= DATA FOR THIS EXERCISE =
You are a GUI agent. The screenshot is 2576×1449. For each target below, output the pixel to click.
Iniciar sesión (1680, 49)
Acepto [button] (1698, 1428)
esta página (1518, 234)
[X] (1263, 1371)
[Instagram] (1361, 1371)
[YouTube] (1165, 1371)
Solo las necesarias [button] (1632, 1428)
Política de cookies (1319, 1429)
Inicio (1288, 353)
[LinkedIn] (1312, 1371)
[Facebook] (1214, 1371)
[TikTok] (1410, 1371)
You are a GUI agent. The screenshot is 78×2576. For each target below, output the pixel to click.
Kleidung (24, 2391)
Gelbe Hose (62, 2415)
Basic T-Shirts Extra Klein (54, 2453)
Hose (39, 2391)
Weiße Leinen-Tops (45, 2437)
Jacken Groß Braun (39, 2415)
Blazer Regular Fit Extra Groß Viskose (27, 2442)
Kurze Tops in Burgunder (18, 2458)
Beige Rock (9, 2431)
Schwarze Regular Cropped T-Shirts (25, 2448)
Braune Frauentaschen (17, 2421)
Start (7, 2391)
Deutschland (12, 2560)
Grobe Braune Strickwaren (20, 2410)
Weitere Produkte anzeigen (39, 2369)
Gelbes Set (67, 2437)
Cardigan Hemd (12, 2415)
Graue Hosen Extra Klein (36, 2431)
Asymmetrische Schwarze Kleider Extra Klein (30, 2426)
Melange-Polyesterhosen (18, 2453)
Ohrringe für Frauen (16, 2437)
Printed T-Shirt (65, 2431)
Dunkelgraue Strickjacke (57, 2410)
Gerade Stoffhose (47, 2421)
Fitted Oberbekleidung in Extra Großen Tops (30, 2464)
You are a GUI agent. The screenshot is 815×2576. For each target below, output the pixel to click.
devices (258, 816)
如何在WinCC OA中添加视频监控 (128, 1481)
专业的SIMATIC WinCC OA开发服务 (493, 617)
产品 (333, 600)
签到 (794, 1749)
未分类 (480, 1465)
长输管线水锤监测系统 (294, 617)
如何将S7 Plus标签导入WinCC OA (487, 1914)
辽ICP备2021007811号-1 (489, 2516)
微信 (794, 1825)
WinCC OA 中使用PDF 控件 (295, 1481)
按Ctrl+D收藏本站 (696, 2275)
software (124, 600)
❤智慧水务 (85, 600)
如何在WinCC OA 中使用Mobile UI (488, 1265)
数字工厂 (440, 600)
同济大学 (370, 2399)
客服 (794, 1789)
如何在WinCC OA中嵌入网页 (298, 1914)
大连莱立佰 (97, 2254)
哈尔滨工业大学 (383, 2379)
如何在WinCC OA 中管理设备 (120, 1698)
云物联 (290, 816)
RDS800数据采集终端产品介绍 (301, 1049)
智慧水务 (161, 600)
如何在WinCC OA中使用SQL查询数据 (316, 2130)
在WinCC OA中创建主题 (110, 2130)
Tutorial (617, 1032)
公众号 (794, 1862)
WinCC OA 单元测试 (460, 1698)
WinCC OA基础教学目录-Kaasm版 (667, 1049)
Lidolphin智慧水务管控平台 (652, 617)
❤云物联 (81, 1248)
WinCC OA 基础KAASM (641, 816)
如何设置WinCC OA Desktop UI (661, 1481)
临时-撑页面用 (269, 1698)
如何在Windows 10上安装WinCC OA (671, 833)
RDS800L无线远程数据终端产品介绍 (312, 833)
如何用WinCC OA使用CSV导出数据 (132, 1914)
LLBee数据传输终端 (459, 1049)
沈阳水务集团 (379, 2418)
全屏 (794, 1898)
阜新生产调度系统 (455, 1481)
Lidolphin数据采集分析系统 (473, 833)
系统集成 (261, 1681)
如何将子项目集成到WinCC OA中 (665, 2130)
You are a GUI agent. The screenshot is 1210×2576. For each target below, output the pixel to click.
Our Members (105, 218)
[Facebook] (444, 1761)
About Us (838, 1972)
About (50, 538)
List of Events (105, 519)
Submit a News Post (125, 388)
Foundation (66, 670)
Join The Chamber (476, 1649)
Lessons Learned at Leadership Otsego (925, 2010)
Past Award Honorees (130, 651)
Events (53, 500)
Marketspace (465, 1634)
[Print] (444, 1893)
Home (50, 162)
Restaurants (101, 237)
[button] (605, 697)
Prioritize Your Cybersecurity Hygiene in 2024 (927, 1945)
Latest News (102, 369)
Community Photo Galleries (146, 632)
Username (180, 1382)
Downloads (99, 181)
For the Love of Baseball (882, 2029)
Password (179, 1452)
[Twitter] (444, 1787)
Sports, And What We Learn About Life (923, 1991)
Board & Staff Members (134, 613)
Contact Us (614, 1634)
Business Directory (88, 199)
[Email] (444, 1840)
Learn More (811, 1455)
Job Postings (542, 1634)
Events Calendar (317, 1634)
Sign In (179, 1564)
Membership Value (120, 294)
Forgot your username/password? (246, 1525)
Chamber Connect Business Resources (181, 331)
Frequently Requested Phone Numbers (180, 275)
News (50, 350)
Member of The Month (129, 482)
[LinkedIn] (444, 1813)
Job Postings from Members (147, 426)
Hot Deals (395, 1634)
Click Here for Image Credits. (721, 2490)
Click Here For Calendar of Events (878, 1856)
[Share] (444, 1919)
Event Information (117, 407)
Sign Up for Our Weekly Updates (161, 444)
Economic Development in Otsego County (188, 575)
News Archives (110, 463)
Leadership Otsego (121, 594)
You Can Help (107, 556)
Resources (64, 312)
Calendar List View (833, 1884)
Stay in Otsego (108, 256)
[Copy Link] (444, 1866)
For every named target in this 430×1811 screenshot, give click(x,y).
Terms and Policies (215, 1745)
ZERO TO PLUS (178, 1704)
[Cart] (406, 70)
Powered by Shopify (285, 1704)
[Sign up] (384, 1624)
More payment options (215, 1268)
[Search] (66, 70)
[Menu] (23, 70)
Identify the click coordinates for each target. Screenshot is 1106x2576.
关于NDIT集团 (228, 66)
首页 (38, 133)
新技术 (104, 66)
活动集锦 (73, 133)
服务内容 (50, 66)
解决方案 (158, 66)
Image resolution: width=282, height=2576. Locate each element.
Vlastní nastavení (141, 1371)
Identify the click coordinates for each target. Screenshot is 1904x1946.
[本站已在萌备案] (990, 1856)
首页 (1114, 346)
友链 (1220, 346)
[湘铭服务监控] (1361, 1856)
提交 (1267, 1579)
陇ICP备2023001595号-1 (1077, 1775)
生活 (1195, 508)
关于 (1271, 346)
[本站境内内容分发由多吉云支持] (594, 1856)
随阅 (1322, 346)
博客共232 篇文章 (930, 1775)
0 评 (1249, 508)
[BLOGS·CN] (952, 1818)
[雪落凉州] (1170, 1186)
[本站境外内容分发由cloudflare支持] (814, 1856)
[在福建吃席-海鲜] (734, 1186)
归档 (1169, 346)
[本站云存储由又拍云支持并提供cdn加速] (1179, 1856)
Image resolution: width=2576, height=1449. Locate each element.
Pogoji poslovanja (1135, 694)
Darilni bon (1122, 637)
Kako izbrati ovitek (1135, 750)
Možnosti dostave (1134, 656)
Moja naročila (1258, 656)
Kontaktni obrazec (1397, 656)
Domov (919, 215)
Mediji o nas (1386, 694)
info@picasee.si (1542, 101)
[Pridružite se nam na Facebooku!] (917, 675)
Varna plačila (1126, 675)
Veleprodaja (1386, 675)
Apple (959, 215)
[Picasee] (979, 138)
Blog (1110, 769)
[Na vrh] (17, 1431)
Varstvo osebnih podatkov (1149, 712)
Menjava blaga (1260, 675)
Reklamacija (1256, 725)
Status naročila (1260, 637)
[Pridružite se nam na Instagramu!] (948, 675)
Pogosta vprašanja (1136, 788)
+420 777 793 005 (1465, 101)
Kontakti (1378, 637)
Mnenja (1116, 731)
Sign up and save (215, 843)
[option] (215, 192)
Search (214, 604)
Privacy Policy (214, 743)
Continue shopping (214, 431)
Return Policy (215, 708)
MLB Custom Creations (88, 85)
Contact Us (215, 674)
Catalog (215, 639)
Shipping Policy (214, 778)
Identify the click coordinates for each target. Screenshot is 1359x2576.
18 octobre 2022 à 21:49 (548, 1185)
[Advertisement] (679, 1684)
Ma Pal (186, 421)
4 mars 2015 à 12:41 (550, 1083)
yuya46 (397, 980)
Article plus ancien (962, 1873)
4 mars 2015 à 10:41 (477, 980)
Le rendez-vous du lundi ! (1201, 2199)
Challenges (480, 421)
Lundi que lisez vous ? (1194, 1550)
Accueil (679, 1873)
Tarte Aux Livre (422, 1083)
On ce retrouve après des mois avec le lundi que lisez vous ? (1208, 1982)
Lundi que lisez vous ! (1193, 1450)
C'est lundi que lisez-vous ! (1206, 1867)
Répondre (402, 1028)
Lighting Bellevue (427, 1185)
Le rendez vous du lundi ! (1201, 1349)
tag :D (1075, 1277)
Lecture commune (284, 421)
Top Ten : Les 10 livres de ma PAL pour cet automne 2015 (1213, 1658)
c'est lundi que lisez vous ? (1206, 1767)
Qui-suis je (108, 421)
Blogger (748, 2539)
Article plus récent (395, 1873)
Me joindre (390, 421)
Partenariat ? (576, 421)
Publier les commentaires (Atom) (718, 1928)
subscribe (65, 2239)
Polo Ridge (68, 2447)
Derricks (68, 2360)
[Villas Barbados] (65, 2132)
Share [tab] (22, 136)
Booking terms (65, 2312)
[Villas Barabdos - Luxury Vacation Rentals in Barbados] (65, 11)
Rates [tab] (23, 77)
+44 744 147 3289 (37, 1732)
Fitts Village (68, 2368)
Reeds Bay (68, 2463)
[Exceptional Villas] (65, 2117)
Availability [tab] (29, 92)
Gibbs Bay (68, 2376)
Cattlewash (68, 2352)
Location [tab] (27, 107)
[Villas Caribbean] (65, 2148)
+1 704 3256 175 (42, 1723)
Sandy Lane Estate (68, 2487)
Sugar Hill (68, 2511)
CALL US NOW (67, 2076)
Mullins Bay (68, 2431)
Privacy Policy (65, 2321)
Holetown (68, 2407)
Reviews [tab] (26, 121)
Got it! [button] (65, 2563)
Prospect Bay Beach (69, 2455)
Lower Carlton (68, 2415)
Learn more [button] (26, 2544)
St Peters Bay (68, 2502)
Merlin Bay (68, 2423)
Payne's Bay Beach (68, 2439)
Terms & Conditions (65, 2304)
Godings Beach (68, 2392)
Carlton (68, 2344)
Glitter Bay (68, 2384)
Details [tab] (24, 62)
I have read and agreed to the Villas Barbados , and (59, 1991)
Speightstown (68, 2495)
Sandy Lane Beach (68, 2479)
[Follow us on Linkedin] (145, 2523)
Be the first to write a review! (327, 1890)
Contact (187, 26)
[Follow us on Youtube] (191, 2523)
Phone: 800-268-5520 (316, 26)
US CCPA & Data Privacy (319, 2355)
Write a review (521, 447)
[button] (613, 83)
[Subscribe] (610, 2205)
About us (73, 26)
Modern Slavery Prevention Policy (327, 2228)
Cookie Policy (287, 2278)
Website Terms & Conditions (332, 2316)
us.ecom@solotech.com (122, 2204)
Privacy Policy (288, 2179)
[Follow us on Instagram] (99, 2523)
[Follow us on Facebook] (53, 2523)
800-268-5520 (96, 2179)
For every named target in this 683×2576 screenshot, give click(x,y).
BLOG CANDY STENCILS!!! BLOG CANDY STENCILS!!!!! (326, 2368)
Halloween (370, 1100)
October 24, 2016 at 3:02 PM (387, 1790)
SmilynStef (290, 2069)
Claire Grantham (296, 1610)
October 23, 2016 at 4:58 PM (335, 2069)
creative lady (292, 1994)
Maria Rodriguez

= AIM OF THE EXERCISE =
Each line holding "Business" in the records should be copied out.

= YOUR RESPONSE =
Business Directory (88, 199)
Chamber Connect Business Resources (181, 331)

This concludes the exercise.